= Ben Margulies =

American songwriter, musician, and producer

Ben Margulies is an American songwriter and record producer as well as a drummer, guitarist, pianist, and singer. He is best known for co-writing seven of the eleven songs on Mariah Carey's self-titled debut album with her, including the number-one hits "Vision of Love", "Love Takes Time", and "Someday". The album was nominated for multiple Grammys and has sold over twenty million records worldwide. "Love Takes Time" also won Song of the Year at the 1992 BMI Pop Awards.

==Career==
At the age of seventeen, Margulies moved to New York City and was hired to play drums for the Comateens' European tour supporting their album Pictures on a String.
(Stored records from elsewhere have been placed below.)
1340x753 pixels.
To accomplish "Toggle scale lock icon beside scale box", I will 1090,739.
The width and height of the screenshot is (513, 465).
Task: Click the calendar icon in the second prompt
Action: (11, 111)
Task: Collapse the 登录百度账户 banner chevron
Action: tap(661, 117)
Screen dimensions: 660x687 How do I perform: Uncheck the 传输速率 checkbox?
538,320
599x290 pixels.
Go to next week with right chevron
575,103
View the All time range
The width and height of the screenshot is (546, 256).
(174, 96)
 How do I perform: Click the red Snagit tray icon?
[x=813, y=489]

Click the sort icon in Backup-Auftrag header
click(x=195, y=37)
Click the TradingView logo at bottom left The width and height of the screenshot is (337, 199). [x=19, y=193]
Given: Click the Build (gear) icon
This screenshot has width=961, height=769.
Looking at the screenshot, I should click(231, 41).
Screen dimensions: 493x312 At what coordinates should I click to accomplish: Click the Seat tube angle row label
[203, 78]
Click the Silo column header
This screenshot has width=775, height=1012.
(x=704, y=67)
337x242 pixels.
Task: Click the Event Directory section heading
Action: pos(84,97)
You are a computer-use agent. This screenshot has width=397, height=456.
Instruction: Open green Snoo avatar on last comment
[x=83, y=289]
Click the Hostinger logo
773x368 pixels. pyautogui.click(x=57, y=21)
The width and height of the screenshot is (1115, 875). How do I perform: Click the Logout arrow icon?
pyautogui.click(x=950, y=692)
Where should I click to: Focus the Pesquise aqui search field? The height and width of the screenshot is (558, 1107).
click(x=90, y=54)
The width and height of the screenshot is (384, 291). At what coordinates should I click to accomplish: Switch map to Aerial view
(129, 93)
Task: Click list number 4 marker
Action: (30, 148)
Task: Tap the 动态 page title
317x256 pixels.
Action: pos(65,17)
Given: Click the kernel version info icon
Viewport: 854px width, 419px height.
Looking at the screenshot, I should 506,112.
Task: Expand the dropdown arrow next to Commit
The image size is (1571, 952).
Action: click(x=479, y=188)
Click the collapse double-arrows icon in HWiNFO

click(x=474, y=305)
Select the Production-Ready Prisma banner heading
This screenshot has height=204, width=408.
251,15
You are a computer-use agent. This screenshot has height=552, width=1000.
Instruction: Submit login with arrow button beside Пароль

Margulies is a prolific songwriter/producer. He has written and/or worked with artists and writers across all genres, including Lisa Lavie, Chaka Khan, Kenny Loggins, Mac Davis, Paul Overstreet, Steve Cropper, Dennis Morgan, Billy Burnette, Jeffrey Steele, Dallas Davidson, Lari White, Oliver Leiber, David Tolliver, Chad Warrix, Kristen Kelly, Shawn Camp (musician), Dallas Austin, Bekka Bramlett, Marti Frederiksen, Danny Myrick, Delta Goodrem, The Smeezingtons (Bruno Mars), Jack Tempchin, Cristy Lee Cook, John Edwards, Troy Olsen, Nash Overstreet, Chris Gelbuda, and Jacob Durrett. He has also written and produced songs for film and had his songs featured on television shows.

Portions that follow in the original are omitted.